* **Directions**: Output the whole listing again, exactly as it reads.

═══ Given information ═══

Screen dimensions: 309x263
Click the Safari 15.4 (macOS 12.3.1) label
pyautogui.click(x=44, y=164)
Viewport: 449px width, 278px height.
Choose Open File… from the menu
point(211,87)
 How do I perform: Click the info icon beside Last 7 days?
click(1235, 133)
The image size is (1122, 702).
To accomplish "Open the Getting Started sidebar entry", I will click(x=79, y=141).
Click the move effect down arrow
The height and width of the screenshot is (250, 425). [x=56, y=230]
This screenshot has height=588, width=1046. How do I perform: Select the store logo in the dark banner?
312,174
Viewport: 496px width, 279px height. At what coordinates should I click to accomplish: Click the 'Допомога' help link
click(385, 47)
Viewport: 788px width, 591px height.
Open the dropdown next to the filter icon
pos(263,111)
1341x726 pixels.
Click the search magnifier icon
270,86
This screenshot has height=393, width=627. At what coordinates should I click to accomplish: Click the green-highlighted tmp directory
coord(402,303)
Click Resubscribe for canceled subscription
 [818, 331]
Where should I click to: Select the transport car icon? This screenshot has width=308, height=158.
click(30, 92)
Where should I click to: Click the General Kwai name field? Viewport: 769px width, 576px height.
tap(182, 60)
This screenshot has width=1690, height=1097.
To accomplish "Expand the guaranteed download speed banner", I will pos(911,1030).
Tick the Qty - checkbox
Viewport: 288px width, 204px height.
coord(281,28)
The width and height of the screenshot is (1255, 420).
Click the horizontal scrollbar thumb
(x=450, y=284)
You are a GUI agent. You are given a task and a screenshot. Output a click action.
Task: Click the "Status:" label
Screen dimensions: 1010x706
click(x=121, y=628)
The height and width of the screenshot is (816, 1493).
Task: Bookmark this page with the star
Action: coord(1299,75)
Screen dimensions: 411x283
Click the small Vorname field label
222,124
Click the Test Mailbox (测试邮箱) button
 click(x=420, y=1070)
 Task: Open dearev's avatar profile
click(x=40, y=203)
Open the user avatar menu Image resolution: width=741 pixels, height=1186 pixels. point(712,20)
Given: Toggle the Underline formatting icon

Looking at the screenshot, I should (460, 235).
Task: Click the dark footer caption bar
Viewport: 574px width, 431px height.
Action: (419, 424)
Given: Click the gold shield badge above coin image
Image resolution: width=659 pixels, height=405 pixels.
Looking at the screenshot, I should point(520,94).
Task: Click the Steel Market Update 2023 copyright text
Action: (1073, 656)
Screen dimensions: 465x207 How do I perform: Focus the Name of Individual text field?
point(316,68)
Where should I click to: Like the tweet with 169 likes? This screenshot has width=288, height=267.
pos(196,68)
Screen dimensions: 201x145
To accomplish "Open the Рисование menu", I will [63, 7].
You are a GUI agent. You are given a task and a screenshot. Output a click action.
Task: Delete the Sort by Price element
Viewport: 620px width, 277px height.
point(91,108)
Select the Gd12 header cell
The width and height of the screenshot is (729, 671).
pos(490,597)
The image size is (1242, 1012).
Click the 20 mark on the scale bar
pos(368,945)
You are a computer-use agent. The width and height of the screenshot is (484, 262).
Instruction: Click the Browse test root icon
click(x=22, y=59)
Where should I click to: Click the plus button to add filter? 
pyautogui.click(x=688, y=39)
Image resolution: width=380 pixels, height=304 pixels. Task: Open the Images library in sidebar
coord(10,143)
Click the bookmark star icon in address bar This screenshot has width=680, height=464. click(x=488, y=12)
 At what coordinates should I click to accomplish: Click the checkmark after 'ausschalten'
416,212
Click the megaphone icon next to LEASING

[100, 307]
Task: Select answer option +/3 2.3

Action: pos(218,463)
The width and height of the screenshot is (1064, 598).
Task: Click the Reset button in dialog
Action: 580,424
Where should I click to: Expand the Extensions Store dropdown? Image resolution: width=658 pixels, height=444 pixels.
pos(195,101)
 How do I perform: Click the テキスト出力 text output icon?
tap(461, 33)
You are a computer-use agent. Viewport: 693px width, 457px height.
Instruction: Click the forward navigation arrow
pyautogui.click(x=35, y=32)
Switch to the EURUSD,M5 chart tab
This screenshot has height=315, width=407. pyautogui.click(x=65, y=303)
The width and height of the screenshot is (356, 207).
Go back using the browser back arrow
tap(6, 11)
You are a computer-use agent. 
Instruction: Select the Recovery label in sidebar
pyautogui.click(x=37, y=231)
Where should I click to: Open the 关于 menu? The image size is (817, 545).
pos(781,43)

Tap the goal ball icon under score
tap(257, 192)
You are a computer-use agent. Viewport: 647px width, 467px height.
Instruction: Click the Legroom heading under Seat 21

═══

* **Task answer**:
Screen dimensions: 309x263
Click the Safari 15.4 (macOS 12.3.1) label
pyautogui.click(x=44, y=164)
Viewport: 449px width, 278px height.
Choose Open File… from the menu
point(211,87)
 How do I perform: Click the info icon beside Last 7 days?
click(1235, 133)
The image size is (1122, 702).
To accomplish "Open the Getting Started sidebar entry", I will click(x=79, y=141).
Click the move effect down arrow
The height and width of the screenshot is (250, 425). [x=56, y=230]
This screenshot has height=588, width=1046. How do I perform: Select the store logo in the dark banner?
312,174
Viewport: 496px width, 279px height. At what coordinates should I click to accomplish: Click the 'Допомога' help link
click(385, 47)
Viewport: 788px width, 591px height.
Open the dropdown next to the filter icon
pos(263,111)
1341x726 pixels.
Click the search magnifier icon
270,86
This screenshot has height=393, width=627. At what coordinates should I click to accomplish: Click the green-highlighted tmp directory
coord(402,303)
Click Resubscribe for canceled subscription
 [818, 331]
Where should I click to: Select the transport car icon? This screenshot has width=308, height=158.
click(30, 92)
Where should I click to: Click the General Kwai name field? Viewport: 769px width, 576px height.
tap(182, 60)
This screenshot has width=1690, height=1097.
To accomplish "Expand the guaranteed download speed banner", I will pos(911,1030).
Tick the Qty - checkbox
Viewport: 288px width, 204px height.
coord(281,28)
The width and height of the screenshot is (1255, 420).
Click the horizontal scrollbar thumb
(x=450, y=284)
You are a GUI agent. You are given a task and a screenshot. Output a click action.
Task: Click the "Status:" label
Screen dimensions: 1010x706
click(x=121, y=628)
The height and width of the screenshot is (816, 1493).
Task: Bookmark this page with the star
Action: coord(1299,75)
Screen dimensions: 411x283
Click the small Vorname field label
222,124
Click the Test Mailbox (测试邮箱) button
 click(x=420, y=1070)
 Task: Open dearev's avatar profile
click(x=40, y=203)
Open the user avatar menu Image resolution: width=741 pixels, height=1186 pixels. point(712,20)
Given: Toggle the Underline formatting icon

Looking at the screenshot, I should (460, 235).
Task: Click the dark footer caption bar
Viewport: 574px width, 431px height.
Action: (419, 424)
Given: Click the gold shield badge above coin image
Image resolution: width=659 pixels, height=405 pixels.
Looking at the screenshot, I should point(520,94).
Task: Click the Steel Market Update 2023 copyright text
Action: (1073, 656)
Screen dimensions: 465x207 How do I perform: Focus the Name of Individual text field?
point(316,68)
Where should I click to: Like the tweet with 169 likes? This screenshot has width=288, height=267.
pos(196,68)
Screen dimensions: 201x145
To accomplish "Open the Рисование menu", I will [63, 7].
You are a GUI agent. You are given a task and a screenshot. Output a click action.
Task: Delete the Sort by Price element
Viewport: 620px width, 277px height.
point(91,108)
Select the Gd12 header cell
The width and height of the screenshot is (729, 671).
pos(490,597)
The image size is (1242, 1012).
Click the 20 mark on the scale bar
pos(368,945)
You are a computer-use agent. The width and height of the screenshot is (484, 262).
Instruction: Click the Browse test root icon
click(x=22, y=59)
Where should I click to: Click the plus button to add filter? 
pyautogui.click(x=688, y=39)
Image resolution: width=380 pixels, height=304 pixels. Task: Open the Images library in sidebar
coord(10,143)
Click the bookmark star icon in address bar This screenshot has width=680, height=464. click(x=488, y=12)
 At what coordinates should I click to accomplish: Click the checkmark after 'ausschalten'
416,212
Click the megaphone icon next to LEASING

[100, 307]
Task: Select answer option +/3 2.3

Action: pos(218,463)
The width and height of the screenshot is (1064, 598).
Task: Click the Reset button in dialog
Action: 580,424
Where should I click to: Expand the Extensions Store dropdown? Image resolution: width=658 pixels, height=444 pixels.
pos(195,101)
 How do I perform: Click the テキスト出力 text output icon?
tap(461, 33)
You are a computer-use agent. Viewport: 693px width, 457px height.
Instruction: Click the forward navigation arrow
pyautogui.click(x=35, y=32)
Switch to the EURUSD,M5 chart tab
This screenshot has height=315, width=407. pyautogui.click(x=65, y=303)
The width and height of the screenshot is (356, 207).
Go back using the browser back arrow
tap(6, 11)
You are a computer-use agent. 
Instruction: Select the Recovery label in sidebar
pyautogui.click(x=37, y=231)
Where should I click to: Open the 关于 menu? The image size is (817, 545).
pos(781,43)

Tap the goal ball icon under score
tap(257, 192)
You are a computer-use agent. Viewport: 647px width, 467px height.
Instruction: Click the Legroom heading under Seat 21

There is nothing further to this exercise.